Les termes utilisés par l’AAMF (1) sont forts, mais assumés. Parmi les récentes annonces gouvernementales, aucune ne va dans le sens des agriculteurs. L’association demande « du respect et du bon sens », regrette la surdité à ses revendications et dénonce des mesures injustes, qui vont lourdement pénaliser l’essor de projets « à taille humaine ».

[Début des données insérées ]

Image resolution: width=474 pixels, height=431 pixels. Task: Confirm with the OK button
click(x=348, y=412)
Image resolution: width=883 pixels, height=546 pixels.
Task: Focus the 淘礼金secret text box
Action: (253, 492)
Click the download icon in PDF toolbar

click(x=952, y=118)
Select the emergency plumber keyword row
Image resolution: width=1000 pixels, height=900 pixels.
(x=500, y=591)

Ainsi, la baisse des tarifs sera encore plus marquée que prévu, notamment pour les installations de taille moyenne. En janvier, à l’annonce de la chute des prix, un pas avait été fait en direction des producteurs avec la proposition de l’annualisation du volume maximal (Cmax). Le gouvernement fait machine arrière sur la mesure qui permettrait une production plus en phase avec la demande énergétique.

L’aide pénalisée

La « pénalité Ademe » fait son apparition : un projet qui a besoin de subvention verra une baisse de son tarif de 5 euros par MWh. L’augmentation de puissance sera, quant à elle, limitée à 30 % dans les deux ans qui suivent le contrat. L’AAMF pointe l’effet nocif de cette mesure, qui pousserait le surdimensionnement de projets avant qu’ils ne soient maîtrisés financièrement et techniquement. Les risques d’accidents et de nuisances s’en trouveraient augmentés.

Gildas Baron

(1) Association des agriculteurs méthaniseurs de France.